● **ASSIGNED TASK**:
Where the listing below has a line with "Select the day 05 tick label", write out exactly that line and every line after it, stopping after the line with "Task: Expand the Adults dropdown".
━━━━━━━━━━━━━━━━━━━━
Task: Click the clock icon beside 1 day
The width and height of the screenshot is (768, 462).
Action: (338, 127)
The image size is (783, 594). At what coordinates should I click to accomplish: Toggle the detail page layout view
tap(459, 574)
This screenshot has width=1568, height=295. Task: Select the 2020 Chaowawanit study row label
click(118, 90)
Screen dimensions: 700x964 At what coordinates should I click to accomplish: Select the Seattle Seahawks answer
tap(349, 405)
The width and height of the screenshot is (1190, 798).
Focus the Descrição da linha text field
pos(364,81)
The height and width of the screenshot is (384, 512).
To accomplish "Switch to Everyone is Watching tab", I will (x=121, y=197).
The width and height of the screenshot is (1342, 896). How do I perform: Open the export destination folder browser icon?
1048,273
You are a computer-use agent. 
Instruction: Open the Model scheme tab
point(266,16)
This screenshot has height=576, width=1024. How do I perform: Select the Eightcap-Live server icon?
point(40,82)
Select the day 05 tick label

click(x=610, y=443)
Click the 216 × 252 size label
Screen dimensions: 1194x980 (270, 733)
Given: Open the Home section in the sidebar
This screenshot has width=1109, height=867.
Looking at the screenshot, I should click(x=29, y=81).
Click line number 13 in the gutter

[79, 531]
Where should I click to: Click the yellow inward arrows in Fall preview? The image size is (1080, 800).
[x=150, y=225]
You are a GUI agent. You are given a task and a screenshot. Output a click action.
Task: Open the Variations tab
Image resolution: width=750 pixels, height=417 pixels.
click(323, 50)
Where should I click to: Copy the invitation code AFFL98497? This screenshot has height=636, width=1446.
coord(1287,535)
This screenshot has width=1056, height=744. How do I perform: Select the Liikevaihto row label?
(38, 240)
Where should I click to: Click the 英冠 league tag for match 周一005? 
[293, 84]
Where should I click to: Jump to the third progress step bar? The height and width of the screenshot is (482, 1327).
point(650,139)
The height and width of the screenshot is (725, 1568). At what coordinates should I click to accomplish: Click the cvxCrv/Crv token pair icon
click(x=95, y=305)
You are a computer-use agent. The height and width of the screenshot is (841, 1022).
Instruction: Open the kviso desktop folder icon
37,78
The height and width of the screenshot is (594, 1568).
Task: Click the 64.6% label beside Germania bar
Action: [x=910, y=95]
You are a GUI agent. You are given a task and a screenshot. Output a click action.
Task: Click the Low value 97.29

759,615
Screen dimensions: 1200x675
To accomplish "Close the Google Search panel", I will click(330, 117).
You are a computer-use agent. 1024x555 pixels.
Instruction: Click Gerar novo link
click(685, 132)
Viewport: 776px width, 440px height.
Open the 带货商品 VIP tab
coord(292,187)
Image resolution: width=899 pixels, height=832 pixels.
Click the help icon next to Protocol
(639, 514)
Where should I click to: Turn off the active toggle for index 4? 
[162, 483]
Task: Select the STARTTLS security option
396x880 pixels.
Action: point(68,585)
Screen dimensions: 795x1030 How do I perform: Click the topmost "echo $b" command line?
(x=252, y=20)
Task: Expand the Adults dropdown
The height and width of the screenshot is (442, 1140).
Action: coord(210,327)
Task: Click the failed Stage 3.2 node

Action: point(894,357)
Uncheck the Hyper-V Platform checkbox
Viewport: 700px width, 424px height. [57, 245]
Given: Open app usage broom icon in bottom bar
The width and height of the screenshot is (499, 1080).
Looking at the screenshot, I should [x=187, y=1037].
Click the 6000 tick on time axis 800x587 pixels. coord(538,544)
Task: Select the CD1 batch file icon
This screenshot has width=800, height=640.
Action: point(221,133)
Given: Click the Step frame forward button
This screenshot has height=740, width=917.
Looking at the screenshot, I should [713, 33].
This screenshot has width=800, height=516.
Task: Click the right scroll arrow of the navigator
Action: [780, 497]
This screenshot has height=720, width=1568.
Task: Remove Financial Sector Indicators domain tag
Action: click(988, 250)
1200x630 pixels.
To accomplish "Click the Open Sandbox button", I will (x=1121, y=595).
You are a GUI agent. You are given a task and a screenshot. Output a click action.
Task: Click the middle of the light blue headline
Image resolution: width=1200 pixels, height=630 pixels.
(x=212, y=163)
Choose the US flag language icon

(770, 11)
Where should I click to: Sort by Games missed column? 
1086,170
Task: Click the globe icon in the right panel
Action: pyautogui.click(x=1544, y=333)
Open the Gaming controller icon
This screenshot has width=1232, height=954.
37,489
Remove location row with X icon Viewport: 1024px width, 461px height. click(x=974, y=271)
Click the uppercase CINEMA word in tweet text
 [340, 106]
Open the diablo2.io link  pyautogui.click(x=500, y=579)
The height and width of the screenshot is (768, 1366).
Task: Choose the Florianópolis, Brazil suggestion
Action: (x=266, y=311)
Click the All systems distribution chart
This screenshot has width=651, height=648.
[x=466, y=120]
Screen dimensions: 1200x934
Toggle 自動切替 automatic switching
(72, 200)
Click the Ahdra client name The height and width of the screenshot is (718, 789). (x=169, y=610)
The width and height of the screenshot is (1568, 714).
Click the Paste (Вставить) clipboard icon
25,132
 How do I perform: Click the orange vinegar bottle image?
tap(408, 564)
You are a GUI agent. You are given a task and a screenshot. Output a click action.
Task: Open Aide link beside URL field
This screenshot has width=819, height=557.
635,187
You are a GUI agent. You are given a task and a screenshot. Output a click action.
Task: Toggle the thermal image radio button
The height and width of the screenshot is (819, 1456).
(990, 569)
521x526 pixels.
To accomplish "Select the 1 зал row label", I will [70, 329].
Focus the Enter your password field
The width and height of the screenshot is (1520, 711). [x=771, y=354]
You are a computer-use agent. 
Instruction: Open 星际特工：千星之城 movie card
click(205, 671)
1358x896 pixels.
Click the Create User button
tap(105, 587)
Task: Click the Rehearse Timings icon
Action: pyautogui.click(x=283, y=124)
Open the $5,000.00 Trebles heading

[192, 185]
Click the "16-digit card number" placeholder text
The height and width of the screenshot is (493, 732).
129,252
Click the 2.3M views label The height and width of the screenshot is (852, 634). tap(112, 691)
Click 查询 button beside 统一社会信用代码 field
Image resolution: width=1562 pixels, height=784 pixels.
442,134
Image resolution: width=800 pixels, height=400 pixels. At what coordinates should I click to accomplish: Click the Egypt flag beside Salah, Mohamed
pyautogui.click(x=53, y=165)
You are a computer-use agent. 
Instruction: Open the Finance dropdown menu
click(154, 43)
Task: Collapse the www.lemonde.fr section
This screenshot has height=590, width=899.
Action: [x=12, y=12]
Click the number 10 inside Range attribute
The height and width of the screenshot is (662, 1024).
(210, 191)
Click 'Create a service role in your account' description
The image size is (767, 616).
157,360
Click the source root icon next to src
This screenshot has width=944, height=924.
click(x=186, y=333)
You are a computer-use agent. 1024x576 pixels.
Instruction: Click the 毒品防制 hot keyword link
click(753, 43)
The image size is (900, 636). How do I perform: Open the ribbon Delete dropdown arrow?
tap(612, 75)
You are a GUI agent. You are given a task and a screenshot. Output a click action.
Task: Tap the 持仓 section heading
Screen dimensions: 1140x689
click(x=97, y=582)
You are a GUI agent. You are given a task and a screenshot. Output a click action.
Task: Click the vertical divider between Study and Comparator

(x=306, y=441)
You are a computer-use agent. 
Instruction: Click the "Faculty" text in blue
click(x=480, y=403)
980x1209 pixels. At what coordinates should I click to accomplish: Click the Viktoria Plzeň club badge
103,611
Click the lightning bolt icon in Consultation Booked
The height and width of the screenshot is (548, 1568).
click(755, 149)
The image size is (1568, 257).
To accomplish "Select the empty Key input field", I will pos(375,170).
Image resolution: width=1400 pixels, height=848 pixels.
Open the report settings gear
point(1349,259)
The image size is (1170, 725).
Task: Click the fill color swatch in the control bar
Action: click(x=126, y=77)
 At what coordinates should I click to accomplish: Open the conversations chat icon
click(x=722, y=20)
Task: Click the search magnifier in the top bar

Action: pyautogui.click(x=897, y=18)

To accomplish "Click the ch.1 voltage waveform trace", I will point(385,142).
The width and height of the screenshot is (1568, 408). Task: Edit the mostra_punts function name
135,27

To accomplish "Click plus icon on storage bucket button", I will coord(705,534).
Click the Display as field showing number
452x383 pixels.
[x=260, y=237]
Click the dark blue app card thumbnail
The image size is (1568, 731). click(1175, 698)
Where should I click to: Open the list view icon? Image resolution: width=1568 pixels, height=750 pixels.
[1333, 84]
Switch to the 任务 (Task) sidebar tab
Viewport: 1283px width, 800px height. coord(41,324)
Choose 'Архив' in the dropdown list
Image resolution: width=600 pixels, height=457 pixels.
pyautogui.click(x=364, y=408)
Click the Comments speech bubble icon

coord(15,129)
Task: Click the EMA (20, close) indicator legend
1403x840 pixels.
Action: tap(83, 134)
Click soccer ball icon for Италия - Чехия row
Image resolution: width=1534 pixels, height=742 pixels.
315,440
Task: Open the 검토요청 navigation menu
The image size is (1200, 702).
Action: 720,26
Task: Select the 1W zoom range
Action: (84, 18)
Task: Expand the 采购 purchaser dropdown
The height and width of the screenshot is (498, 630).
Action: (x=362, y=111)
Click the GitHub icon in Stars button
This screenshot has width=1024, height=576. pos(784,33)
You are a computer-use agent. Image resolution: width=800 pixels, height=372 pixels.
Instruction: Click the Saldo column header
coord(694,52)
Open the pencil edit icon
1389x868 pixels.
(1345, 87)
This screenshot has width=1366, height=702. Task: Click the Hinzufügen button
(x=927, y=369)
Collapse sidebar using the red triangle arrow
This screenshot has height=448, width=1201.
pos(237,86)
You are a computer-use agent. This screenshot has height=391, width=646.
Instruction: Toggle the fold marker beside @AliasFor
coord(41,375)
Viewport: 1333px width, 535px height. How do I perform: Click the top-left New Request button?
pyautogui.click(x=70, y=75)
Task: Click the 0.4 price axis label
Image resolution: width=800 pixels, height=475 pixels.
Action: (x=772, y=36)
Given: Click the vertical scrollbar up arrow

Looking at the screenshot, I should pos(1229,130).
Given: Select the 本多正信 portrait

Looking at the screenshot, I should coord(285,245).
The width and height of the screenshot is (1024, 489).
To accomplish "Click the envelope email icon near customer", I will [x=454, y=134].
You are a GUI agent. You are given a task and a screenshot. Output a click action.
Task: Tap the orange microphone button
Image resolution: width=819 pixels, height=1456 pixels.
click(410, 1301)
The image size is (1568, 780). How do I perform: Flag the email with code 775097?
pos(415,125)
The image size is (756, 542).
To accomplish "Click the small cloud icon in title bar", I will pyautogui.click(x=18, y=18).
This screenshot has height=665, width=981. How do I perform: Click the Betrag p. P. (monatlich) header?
━━━━━━━━━━━━━━━━━━━━
● **OUTPUT**:
Select the day 05 tick label

click(x=610, y=443)
Click the 216 × 252 size label
Screen dimensions: 1194x980 (270, 733)
Given: Open the Home section in the sidebar
This screenshot has width=1109, height=867.
Looking at the screenshot, I should click(x=29, y=81).
Click line number 13 in the gutter

[79, 531]
Where should I click to: Click the yellow inward arrows in Fall preview? The image size is (1080, 800).
[x=150, y=225]
You are a GUI agent. You are given a task and a screenshot. Output a click action.
Task: Open the Variations tab
Image resolution: width=750 pixels, height=417 pixels.
click(323, 50)
Where should I click to: Copy the invitation code AFFL98497? This screenshot has height=636, width=1446.
coord(1287,535)
This screenshot has width=1056, height=744. How do I perform: Select the Liikevaihto row label?
(38, 240)
Where should I click to: Click the 英冠 league tag for match 周一005? 
[293, 84]
Where should I click to: Jump to the third progress step bar? The height and width of the screenshot is (482, 1327).
point(650,139)
The height and width of the screenshot is (725, 1568). At what coordinates should I click to accomplish: Click the cvxCrv/Crv token pair icon
click(x=95, y=305)
You are a computer-use agent. The height and width of the screenshot is (841, 1022).
Instruction: Open the kviso desktop folder icon
37,78
The height and width of the screenshot is (594, 1568).
Task: Click the 64.6% label beside Germania bar
Action: [x=910, y=95]
You are a GUI agent. You are given a task and a screenshot. Output a click action.
Task: Click the Low value 97.29

759,615
Screen dimensions: 1200x675
To accomplish "Close the Google Search panel", I will click(330, 117).
You are a computer-use agent. 1024x555 pixels.
Instruction: Click Gerar novo link
click(685, 132)
Viewport: 776px width, 440px height.
Open the 带货商品 VIP tab
coord(292,187)
Image resolution: width=899 pixels, height=832 pixels.
Click the help icon next to Protocol
(639, 514)
Where should I click to: Turn off the active toggle for index 4? 
[162, 483]
Task: Select the STARTTLS security option
396x880 pixels.
Action: point(68,585)
Screen dimensions: 795x1030 How do I perform: Click the topmost "echo $b" command line?
(x=252, y=20)
Task: Expand the Adults dropdown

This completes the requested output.